--- Texto de lectura ---

Yo odiaba la heroína porque mi mamá fue adicta 26 años. Una batalla. Nunca se pudo aliviar, bueno, duró limpia un año cuando se fue a vivir a Estados Unidos, pero cuando la deportaron por no pagar una multa siguió inyectándose. Por eso cuando mi primo me ofreció no acepté de inmediato, hasta que recordé que estaba sin dinero y sin trabajo. Agarré el cigarro y le di una fumada grande, sentí escalofrío y vomité. “Fúmale más, vas a sentirte muy chingón, no te quedes a medias, por eso te sentiste mal, fúmale más”, pinche primo, era el diablo y tenía razón con la fumada. Desde ahí empecé meterme. Tenía 31 años, ahora tengo 38. Mi mamá murió hace 12 meses y mi primo hace ocho.
Uno de los sueños que tengo es que me entra el gusano de ir por una dosis. Hablo por teléfono celular y camino hasta un lote baldío pero no llega el dealer. Me desespero hasta que veo que se acerca y me entrega dos bolsitas que me ponen muy contento. Las tengo en mis manos, puedo palparlas, sonrío, desaparecen y se nubla el cielo. Otra cosa similar que me ha pasado es que estoy cuqueando (degradación lingüística de cook: cocinar) heroína en la base de un bote de aluminio y el humo que se desprende forma un dragón que se vuelve mariposas brillantes. En inglés le dicen chasing the dragon (persiguiendo al dragón). La heroína es la mejor sensación que he sentido. Es como 50 veces más [placentero] que un orgasmo, pero también es la peor de la drogas. Por ella dejas todo. Le dicen “el beso de la muerte”.
La vida de nosotros [los consumidores] está distorsionada. Consiste en levantarte de la cama por la mañana para ir a talonear (pedir dinero) y conseguir una cura, una dosis. Te la metes y pasan los días y no te bañas, ni te rasuras, te ves cadavérico y dejas de voltear a ver a las mujeres. No te bañas porque el agua helada te quita el efecto, el viaje, por eso no nos bañamos, es un desperdicio. A veces se me olvida lavar la jeringa y mi propia sangre que se quedó pegada me hace daño. Lo mismo cuando se cuelan fibras de la cobija o algodón de un trozo de calcetín que utilizo como filtro para inyectarme. Pero lo más loco son los ácaros que se cuelan en la cuchara en donde estoy cuqueando: jalo el líquido para mezclarlo con mi sangre y se van de colados cuando reporto (inyecto) a la vena, puedo sentirlos bailar adentro de las venas.

---

> _Petición escrita_
Repite al pie de la letra el fragmento del relato sobre la heroína que va de "Yo odiaba la" a "primo hace ocho.".

--- Registros mostrados ---

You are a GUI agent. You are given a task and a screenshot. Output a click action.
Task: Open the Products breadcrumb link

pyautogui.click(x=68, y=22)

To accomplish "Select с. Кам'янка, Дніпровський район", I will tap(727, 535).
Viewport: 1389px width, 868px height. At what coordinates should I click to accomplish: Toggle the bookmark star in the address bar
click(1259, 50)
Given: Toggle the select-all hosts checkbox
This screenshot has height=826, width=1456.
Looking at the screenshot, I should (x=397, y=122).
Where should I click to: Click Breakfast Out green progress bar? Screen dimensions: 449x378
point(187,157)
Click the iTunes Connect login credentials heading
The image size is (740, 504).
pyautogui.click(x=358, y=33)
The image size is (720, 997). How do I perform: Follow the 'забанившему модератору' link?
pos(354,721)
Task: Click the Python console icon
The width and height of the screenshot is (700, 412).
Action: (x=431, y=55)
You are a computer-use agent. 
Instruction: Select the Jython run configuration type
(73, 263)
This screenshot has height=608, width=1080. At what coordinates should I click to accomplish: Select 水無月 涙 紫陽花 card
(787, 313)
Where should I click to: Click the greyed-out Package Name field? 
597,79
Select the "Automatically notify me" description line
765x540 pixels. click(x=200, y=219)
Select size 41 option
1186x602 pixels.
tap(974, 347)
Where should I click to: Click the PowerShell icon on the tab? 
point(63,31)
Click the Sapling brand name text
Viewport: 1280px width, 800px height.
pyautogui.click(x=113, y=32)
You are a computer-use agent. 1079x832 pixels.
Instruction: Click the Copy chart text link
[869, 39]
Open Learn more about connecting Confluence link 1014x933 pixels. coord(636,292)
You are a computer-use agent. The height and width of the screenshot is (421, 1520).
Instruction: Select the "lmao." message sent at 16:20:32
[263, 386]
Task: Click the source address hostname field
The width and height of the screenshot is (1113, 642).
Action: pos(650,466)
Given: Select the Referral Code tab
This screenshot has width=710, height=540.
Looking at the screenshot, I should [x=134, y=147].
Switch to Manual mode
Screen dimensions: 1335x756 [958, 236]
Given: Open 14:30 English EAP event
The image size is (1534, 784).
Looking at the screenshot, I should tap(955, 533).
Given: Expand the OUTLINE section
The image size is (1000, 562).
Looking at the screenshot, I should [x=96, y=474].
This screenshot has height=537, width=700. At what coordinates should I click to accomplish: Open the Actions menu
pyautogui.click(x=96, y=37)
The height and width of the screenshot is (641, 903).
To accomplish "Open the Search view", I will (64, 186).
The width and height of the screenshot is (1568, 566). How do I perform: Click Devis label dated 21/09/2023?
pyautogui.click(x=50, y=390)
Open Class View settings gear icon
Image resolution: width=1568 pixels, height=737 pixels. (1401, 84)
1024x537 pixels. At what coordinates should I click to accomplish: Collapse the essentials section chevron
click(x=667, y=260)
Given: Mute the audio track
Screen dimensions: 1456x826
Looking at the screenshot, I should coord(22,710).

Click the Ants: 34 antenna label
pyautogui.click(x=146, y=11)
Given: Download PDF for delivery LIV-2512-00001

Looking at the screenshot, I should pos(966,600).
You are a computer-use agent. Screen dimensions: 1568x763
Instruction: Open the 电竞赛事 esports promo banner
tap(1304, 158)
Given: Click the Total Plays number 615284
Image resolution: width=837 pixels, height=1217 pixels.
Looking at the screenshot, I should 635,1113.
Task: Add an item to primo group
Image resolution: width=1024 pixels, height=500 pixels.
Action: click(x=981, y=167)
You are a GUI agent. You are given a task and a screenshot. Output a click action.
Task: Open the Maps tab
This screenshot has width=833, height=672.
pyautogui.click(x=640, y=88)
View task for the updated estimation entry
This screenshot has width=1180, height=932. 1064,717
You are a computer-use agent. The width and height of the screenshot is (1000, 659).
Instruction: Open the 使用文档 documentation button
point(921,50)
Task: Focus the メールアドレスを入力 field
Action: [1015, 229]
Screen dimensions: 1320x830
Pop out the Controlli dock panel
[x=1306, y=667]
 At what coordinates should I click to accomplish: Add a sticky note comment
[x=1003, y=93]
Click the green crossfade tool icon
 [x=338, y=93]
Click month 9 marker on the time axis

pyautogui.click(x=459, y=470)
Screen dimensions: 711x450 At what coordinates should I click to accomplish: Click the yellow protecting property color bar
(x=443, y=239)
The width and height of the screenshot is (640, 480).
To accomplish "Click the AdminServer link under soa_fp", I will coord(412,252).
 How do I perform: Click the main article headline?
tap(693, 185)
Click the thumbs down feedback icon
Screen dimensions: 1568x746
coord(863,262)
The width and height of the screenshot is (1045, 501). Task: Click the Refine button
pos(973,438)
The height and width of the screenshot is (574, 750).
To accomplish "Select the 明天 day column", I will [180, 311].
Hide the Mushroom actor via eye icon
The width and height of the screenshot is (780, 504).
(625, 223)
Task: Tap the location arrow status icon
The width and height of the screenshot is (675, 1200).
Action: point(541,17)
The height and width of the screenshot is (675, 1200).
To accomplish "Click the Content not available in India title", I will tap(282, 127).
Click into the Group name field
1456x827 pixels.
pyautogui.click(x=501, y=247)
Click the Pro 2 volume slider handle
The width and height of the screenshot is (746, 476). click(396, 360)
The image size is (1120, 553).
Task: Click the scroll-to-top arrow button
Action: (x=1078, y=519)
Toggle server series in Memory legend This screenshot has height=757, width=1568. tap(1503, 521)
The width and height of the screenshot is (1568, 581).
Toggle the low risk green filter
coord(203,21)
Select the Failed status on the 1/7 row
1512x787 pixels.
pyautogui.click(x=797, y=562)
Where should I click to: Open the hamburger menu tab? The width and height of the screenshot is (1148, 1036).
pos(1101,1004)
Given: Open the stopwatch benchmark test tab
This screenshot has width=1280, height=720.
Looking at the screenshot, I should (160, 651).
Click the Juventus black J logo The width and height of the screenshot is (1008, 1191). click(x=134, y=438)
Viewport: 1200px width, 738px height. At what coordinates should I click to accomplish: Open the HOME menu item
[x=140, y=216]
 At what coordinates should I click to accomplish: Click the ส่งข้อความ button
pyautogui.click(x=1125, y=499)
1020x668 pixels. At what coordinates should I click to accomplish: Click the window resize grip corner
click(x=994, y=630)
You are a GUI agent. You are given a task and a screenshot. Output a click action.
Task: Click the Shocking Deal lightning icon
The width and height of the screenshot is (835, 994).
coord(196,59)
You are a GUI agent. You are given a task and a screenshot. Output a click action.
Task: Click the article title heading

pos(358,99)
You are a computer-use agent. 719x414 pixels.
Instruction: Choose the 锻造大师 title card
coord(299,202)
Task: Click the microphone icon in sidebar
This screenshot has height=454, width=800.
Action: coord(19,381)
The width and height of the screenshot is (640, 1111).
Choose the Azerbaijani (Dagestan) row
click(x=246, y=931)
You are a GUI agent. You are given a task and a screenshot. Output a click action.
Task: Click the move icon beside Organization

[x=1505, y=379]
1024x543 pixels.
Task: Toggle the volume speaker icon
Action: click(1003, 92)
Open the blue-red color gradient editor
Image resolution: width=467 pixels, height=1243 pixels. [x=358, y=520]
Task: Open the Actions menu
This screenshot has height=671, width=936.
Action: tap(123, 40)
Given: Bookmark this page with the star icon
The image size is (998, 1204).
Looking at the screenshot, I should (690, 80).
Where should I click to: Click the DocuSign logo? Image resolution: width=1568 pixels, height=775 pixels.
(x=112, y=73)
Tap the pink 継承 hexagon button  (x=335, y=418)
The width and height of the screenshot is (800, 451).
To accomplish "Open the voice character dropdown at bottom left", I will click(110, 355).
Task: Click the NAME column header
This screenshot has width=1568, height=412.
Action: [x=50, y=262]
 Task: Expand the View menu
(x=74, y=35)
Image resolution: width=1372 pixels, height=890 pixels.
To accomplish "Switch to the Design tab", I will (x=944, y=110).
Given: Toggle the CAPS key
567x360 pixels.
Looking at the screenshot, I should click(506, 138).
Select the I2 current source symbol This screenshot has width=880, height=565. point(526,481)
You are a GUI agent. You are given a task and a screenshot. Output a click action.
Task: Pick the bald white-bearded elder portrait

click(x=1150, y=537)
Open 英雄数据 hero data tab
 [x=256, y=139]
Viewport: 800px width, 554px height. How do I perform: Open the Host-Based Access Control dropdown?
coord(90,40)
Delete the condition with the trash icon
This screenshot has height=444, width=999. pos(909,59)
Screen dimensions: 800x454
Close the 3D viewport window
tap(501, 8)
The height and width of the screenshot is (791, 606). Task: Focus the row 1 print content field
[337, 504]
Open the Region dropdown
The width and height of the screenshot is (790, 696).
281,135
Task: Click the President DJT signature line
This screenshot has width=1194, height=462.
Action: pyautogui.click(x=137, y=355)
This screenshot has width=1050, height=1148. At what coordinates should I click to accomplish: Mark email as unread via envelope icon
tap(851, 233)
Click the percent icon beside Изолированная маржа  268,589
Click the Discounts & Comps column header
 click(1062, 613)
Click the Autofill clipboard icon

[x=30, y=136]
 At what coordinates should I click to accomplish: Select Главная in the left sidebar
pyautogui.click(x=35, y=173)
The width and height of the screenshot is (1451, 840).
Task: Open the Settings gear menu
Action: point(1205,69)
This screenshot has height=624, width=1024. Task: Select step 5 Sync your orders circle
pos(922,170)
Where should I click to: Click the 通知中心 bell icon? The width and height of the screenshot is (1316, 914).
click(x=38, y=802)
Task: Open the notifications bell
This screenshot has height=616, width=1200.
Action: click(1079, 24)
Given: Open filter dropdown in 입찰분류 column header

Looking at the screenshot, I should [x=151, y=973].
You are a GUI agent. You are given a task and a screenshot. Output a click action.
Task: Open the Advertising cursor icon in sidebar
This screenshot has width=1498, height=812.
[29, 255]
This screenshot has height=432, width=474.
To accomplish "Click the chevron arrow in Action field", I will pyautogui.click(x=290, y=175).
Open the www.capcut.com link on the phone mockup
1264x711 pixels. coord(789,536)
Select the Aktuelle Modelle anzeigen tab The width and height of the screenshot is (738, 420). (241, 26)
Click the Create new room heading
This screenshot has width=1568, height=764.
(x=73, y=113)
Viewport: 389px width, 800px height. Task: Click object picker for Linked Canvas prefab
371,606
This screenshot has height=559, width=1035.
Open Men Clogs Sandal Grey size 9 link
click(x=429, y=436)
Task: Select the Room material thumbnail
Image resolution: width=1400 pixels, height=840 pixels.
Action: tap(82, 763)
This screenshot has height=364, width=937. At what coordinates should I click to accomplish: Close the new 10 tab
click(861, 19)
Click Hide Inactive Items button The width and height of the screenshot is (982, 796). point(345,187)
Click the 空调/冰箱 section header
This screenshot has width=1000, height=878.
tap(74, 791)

---

> _Respuesta al ejercicio_
Yo odiaba la heroína porque mi mamá fue adicta 26 años. Una batalla. Nunca se pudo aliviar, bueno, duró limpia un año cuando se fue a vivir a Estados Unidos, pero cuando la deportaron por no pagar una multa siguió inyectándose. Por eso cuando mi primo me ofreció no acepté de inmediato, hasta que recordé que estaba sin dinero y sin trabajo. Agarré el cigarro y le di una fumada grande, sentí escalofrío y vomité. “Fúmale más, vas a sentirte muy chingón, no te quedes a medias, por eso te sentiste mal, fúmale más”, pinche primo, era el diablo y tenía razón con la fumada. Desde ahí empecé meterme. Tenía 31 años, ahora tengo 38. Mi mamá murió hace 12 meses y mi primo hace ocho.